This is just silly.
It’s “silly” and not “insanity” because there’s a code workaround for it, but for an otherwise full-featured and complete toolset authored by an experienced, knowledgeable team, it’s a glaring, almost astounding, omission.
There’s no native support for boned animations in XNA.
XNA’s touted as the Indie developer’s next best friend. Rapid game development, developed and supported by Microsoft, using a free version of their highly productive and accessible development environment, complete with everything you need to make AMAZING GAMES for WINDOWS and XBOX 360.

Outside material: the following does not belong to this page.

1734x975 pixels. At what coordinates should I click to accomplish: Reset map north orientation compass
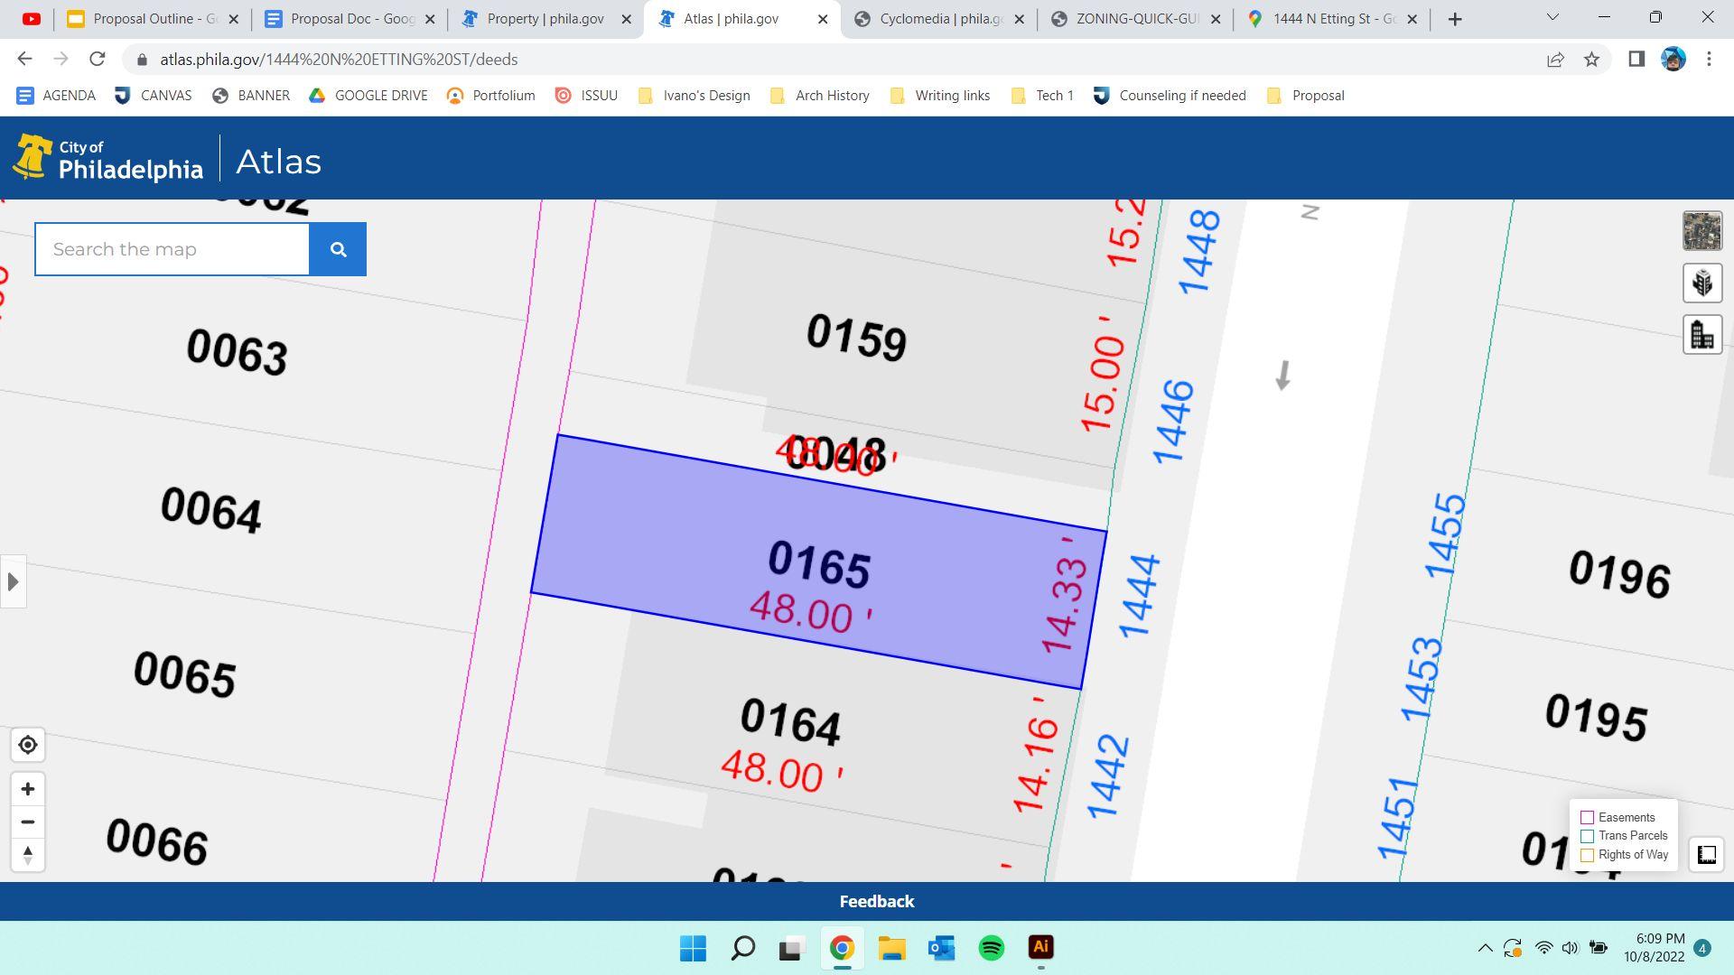pyautogui.click(x=27, y=855)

But there’s no native support for boned animations, something I’ve had since at least 2000 or so in just about every other rapid game development package on the market no matter how amazing or crap it is. This makes so little sense to me that I didn’t even consider it might be a possibility when I was building my 3D entity-level object code.

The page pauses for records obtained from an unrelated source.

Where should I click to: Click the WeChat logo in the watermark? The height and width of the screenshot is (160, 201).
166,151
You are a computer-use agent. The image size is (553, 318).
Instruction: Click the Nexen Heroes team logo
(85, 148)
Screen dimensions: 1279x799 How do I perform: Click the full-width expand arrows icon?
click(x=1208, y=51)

Now, this isn’t crazy, only silly, because, as I mentioned, code that manages boned animations is available on the XNA Creators’ Club. It’s not part of the MSDN Help files, since it’s not native, but it’s available… with limitations. Because I only have access to a default pass of vertex shaders, I have to artificially limit the number of bones per model to 59 (coincidentally, the number of bones the shaders can process per model in one pass). Generally this isn’t horrible, but it does limit us significantly, and it’s mystifying why this sort of limitation should be present in something that’s otherwise a very well-considered and full-featured development framework.
So yes, that means engine development continues to move forward after a horrifying moment where I thought I was doing all this work for absolutely nothing. Just wanted to share my amazement.